# My CRS Photo Contest "Rejects"



## JamesHurst (Mar 1, 2013)

No sense it letting these go to waste.

Here's some eye candy from my tank, shot this evening.

All shot from about 5 ft away using a Nikon D90 w/ a telephoto lens.
Minimal post. Lots of coloured LEDs

Note, this is a different elegance coral than in the photo I submitted.


----------



## JamesHurst (Mar 1, 2013)

BTW

If anyone wants any of these for desktop backgrounds or printing (for PERSONAL use of course ), just shoot me your screen size or print size and let me know which pics you want 

I will continue to post my pics here for everyone to check out. Will put some full tank shots up shortly.

- Cameron Billinghurst


----------



## altcharacter (Jan 10, 2011)

P
I
M
P

Very nice dude!


----------



## JamesHurst (Mar 1, 2013)

Thanks dude!  They turned out nicer than I thought they would 

Once I find the battery for my camera, or borrow my buddy's camera and lens again, I'll come over and we'll have some beers and take some snaps of your tank for fun, if you're down.

That yellow elegance has been closed since the shoot, in the center only though..... Something got at it, pretty sure. OH MAN speaking of which, I saw that black crab again for the first time in a month. It's HUGE now, the body, not including the legs is like 1.5". It's body looks like a massive black emerald crab. It's legs are covered in yellow hairs. So I guess i know why all my acros died now. It's also being a dick and knocking frags over into my hammers - this week i lost a large colony of sun corals, a flowerpot colony (i saved literally 4 heads and they're mangled) and some weird coral i never actually identified (pic attached).

There's now a baited cup in my tank, to say the least.


----------



## rickcasa (Dec 7, 2011)

Looks nice for rejects. Can't wait to see your A game.


----------



## JamesHurst (Mar 1, 2013)

rickcasa said:


> Looks nice for rejects. Can't wait to see your A game.


http://www.gtaaquaria.com/forum/showthread.php?t=46248


----------



## kamal (Apr 21, 2009)

those are beautiful corals and really nicely taken pictures.


----------



## JamesHurst (Mar 1, 2013)

kamal said:


> those are beautiful corals and really nicely taken pictures.


Thanks so much!


----------



## JamesHurst (Mar 1, 2013)

Here's a pic taken after lights-out in my tank this evening.
Taken on a Samsung S3.

This is a Red Gorgonian w/ Yellow Polyps


----------

------------------------------------------------

→ AIM OF THE EXERCISE:
Answer from the forum thread about the reef tank photos:
(a) What camera took the shots in the first post?
(b) How large is the black crab's body, legs excluded?
(c) What device took the picture after lights-out?
The data after this thread come from an unrelated source.

→ GIVEN MATERIAL:
------------------------------------------------

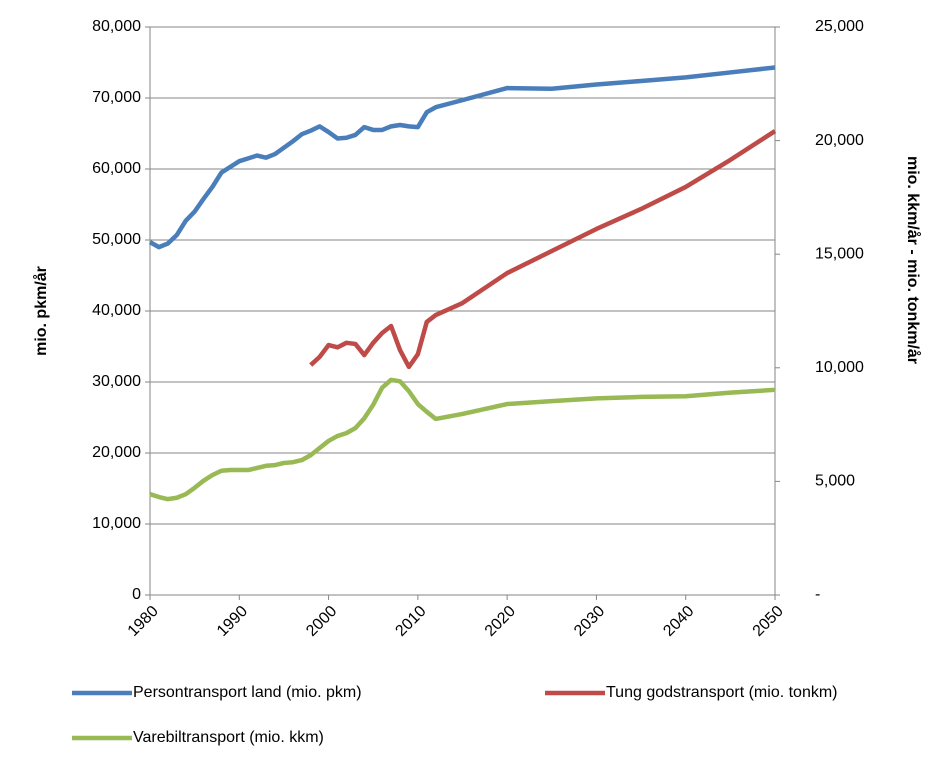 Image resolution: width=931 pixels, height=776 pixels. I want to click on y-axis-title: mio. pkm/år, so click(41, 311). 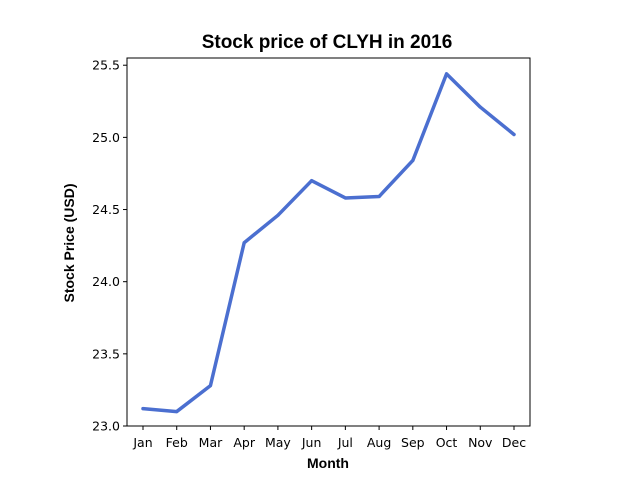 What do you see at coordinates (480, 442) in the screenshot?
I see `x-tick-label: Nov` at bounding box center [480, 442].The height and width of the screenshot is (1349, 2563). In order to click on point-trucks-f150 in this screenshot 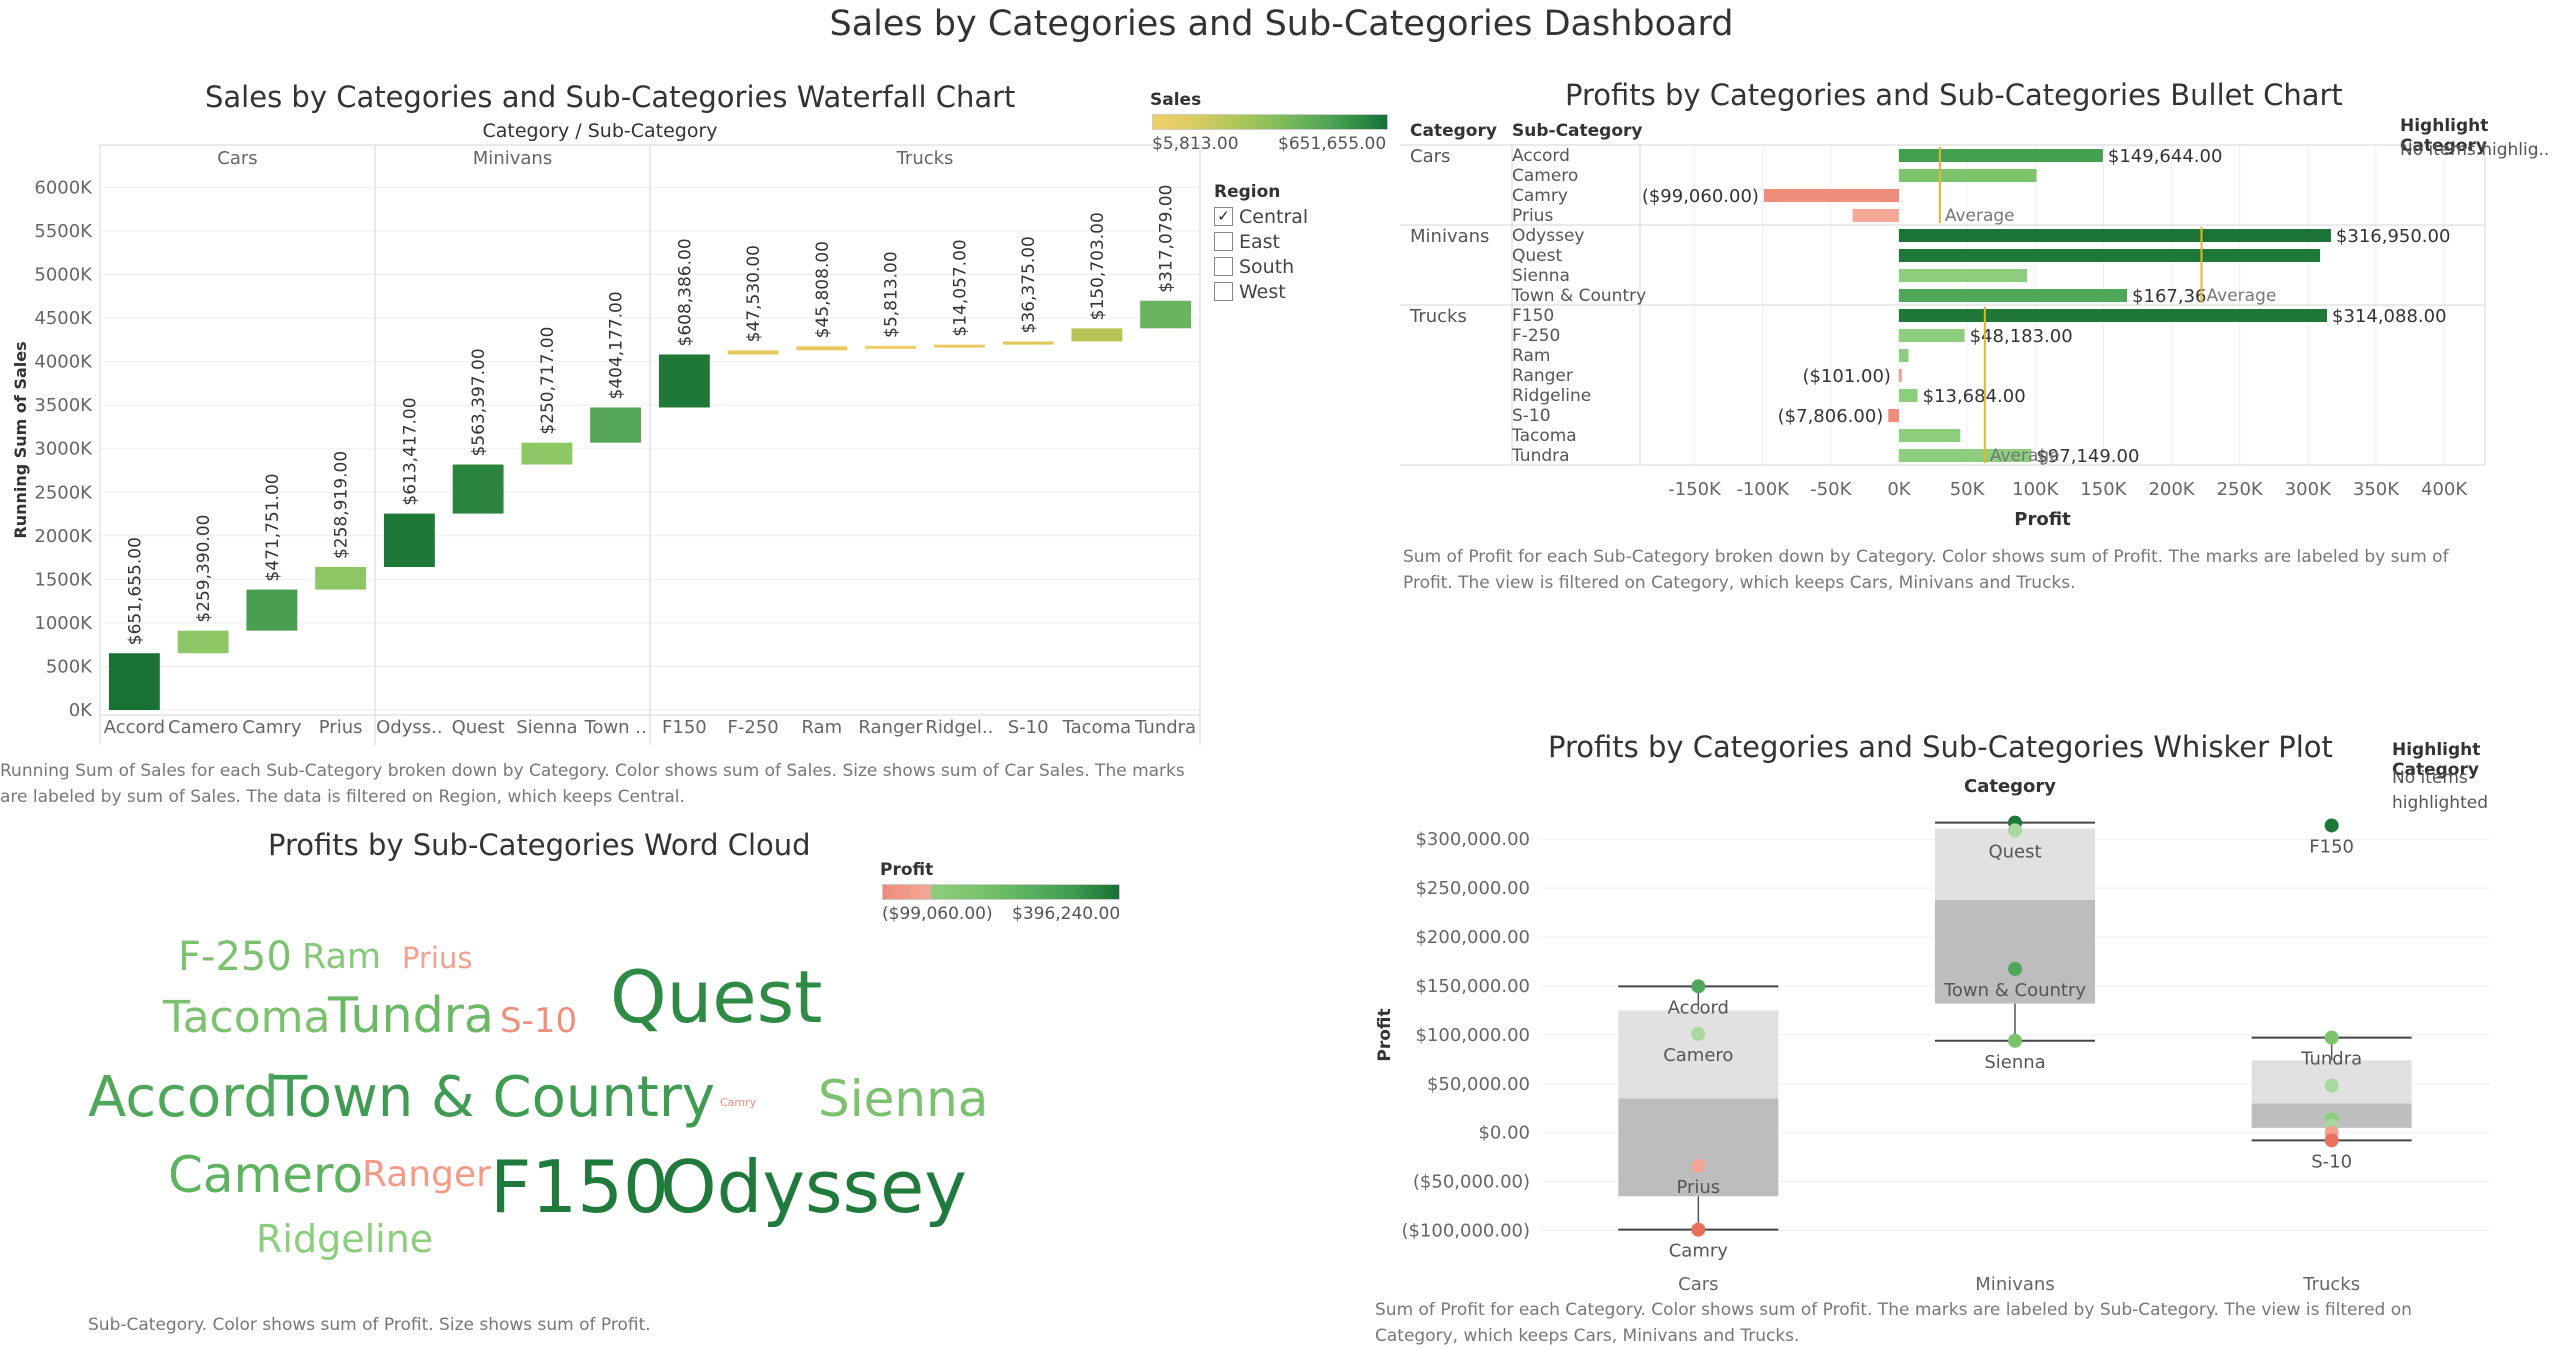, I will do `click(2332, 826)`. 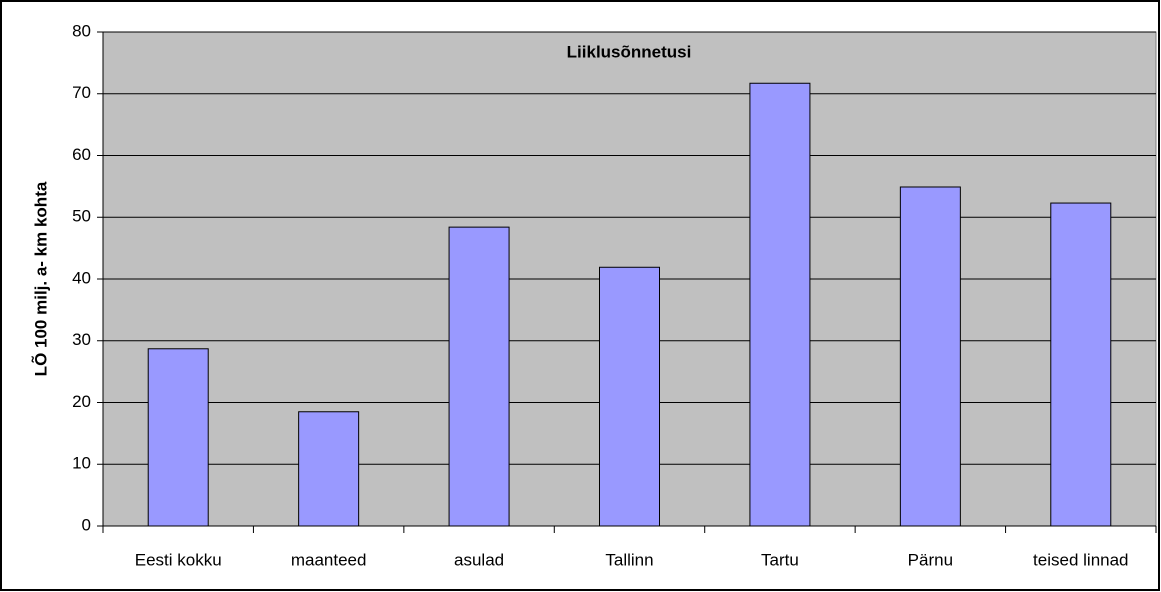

------------------------------------------------

→ TASK SOLUTION:
(a) A Nikon D90 with a telephoto lens.
(b) About 1.5 inches.
(c) A Samsung S3.